= 1717 in Great Britain =

Events from the year 1717 in Great Britain.

==Incumbents==
- Monarch – George I
- Regent – George, Prince of Wales (until 18 January)

==Events==
- 1 January – Count Carl Gyllenborg, the Swedish ambassador, is arrested in London over a plot to assist the Pretender James Francis Edward Stuart.
- 4 January – Britain, the Dutch Republic and France sign the Triple Alliance.
- 24 January – William Thompson becomes Solicitor General.
- February – as part of the treaty between France and Britain, James Stuart leaves France and seeks refuge with the Pope.
- 2 March – dancer John Weaver performs in the first ballet in Britain, shown at the Theatre Royal, Drury Lane, The Loves of Mars and Venus.
- 31 March – Benjamin Hoadly, Bishop of Bangor, extends the Bangorian Controversy by delivering a sermon to, and supposedly at the request of, King George on The Nature of the Kingdom of Christ with the text "My kingdom is not of this world" (John 18:36), concluding there is no Biblical justification for church government.
- 10 April – following the dismissal of his ally Lord Townshend, Robert Walpole resigns from the government. This begins the Whig Split which lasts until 1720.
- 12 April – writer and politician Joseph Addison is appointed Southern Secretary in the remodelled government now dominated by James Stanhoe.
- 24 June – Grand Lodge of London and Westminster, the first Freemasonic Grand Lodge (the later United Grand Lodge of England), is founded.
- 1 July – Robert Harley, Earl of Oxford, is acquitted of conspiracy with the French to put the Pretender on the throne.
- 17 July – George Frideric Handel's Water Music performed on a barge on the River Thames for King George I.
- July – Indemnity Act frees most Jacobites from imprisonment.
- August – Handel becomes house composer at Cannons.
- 21 September – the first known Druid revival ceremony is held by John Toland at Primrose Hill, in London, at the Autumnal Equinox, to found the Mother Grove, which is later to become the Ancient Order of Druids.
- November – a rift between the King and his son the Prince of Wales leads to the latter with his wife being banished from the royal household but not allowed to take their children with them.
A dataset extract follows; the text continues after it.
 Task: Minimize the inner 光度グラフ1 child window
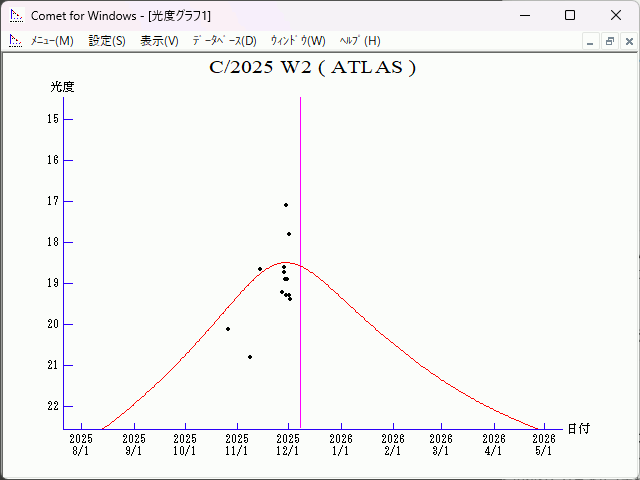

The Prince now sides with the Opposition Whigs.
- 6 December – Colley Cibber's play The Non-Juror premieres at Drury Lane. Strongly anti-Jacobite, it is a popular success.
- The King ceases to attend meetings of the Cabinet regularly.
- Thomas Fairchild, a nurseryman at Hoxton in the East End of London, becomes the first person to produce a successful scientific plant hybrid, Dianthus Caryophyllus barbatus, known as "Fairchild's Mule".
- The Board of Ordnance establishes an Officer Corps of Engineers within the British Army, the immediate predecessor of the Royal Engineers.
- Kentish Post newspaper begins publication in Canterbury.

==Births==
- 2 January – Edward Seymour, 9th Duke of Somerset, son of Edward Seymour, 8th Duke of Somerset and Mary Webb (died 1792)
- 5 January – William Barrington, 2nd Viscount Barrington, statesman (died 1793)
- 23 January – Benjamin Beddome, Baptist minister and hymnist (died 1795)
- 29 January – Jeffrey Amherst, 1st Baron Amherst, soldier and conqueror of Quebec (died 1797)
- c. 11 February – William Williams Pantycelyn, Welsh hymn writer (died 1791)
- 19 February – David Garrick, actor (died 1779)
- 5 June – Emanuel Mendes da Costa, botanist (died 1791)
- 28 June – Matthew Stewart, Scottish mathematician (died 1785)
- 15 August – John Metcalf, roadbuilder (died 1810)
- 4 September – Job Orton, dissenting minister (died 1783)
- 24 September – Horace Walpole, 4th Earl of Orford, writer (died 1797)
- 28 September – William Nassau de Zuylestein, 4th Earl of Rochford, diplomat and statesman (died 1781)
- c. October – James Paine, architect (died 1789)
- 30 October – Jonathan Hornblower, pioneer of steam power (died 1780)
- 13 November – Prince George William, member of the Royal Family (died 1718)
- 17 November – Caroline Townshend, 1st Baroness Greenwich, peeress (died 1794)
- 16 December – Elizabeth Carter, writer (died 1806)
- 25 December – George Augustus Eliott, 1st Baron Heathfield (died 1790)

==Deaths==
- 8 March – Abraham Darby I, first of that name of three generations of a Quaker family that was key to the development of the Industrial Revolution (born 1678)
- 19 March – John Campbell, 1st Earl of Breadalbane and Holland, royalist (born 1636)
- 20 May – John Trevor, Speaker of the House of Commons (born 1637)
- August
  - William Blathwayt, civil servant and politician (born c. 1649)
  - William Cochrane, MP (year of birth unknown, after 1659)
- 30 August – William Lloyd, bishop (born 1627)
- 17 September – Robert Cotton, politician (born 1644)
- 26 October – Catherine Sedley, Countess of Dorchester, mistress of James II of England (born 1657)
- 26 November – Daniel Purcell, English composer (born 1664)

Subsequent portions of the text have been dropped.